## THE PROBLEM
Leaving pictures out, repeat word for word the line that has "(800) 332-6763 (81, 2449)" and each line that follows it to the end of the listing.

## DATASET RECORDS
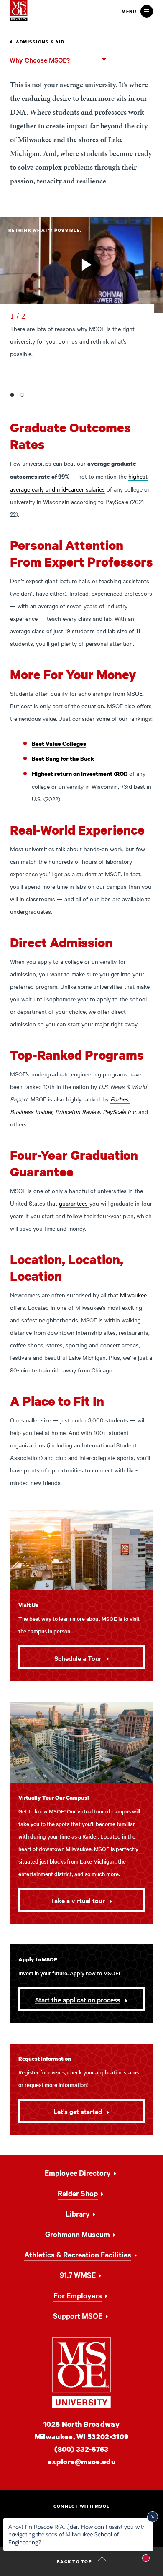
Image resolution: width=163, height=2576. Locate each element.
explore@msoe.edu (81, 2461)
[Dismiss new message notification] (152, 2516)
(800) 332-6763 (81, 2449)
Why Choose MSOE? (40, 59)
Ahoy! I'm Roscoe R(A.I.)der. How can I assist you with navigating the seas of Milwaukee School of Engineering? (77, 2534)
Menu (129, 11)
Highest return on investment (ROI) (79, 774)
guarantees (74, 1203)
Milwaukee (133, 1295)
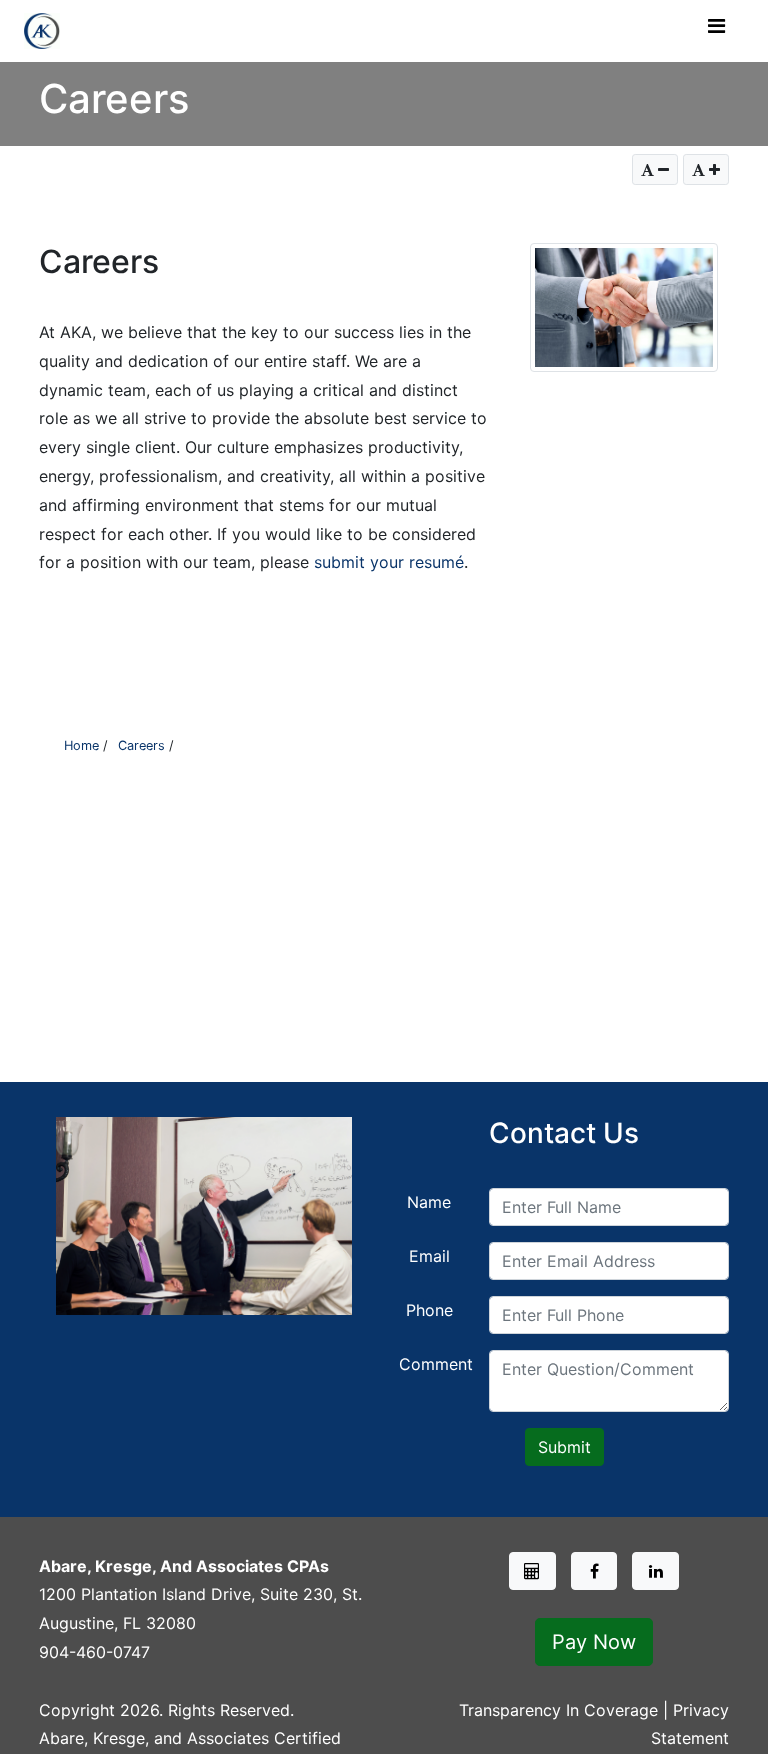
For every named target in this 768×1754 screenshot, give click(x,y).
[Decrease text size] (655, 169)
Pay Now (594, 1642)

## FINISHED TASK
(800) 332-6763 (81, 2449)
Why Choose MSOE? (40, 59)
Ahoy! I'm Roscoe R(A.I.)der. How can I assist you with navigating the seas of Milwaukee School of Engineering? (77, 2534)
Menu (129, 11)
Highest return on investment (ROI) (79, 774)
guarantees (74, 1203)
Milwaukee (133, 1295)
For every named target in this 768×1754 screenshot, give click(x,y).
[Decrease text size] (655, 169)
Pay Now (594, 1642)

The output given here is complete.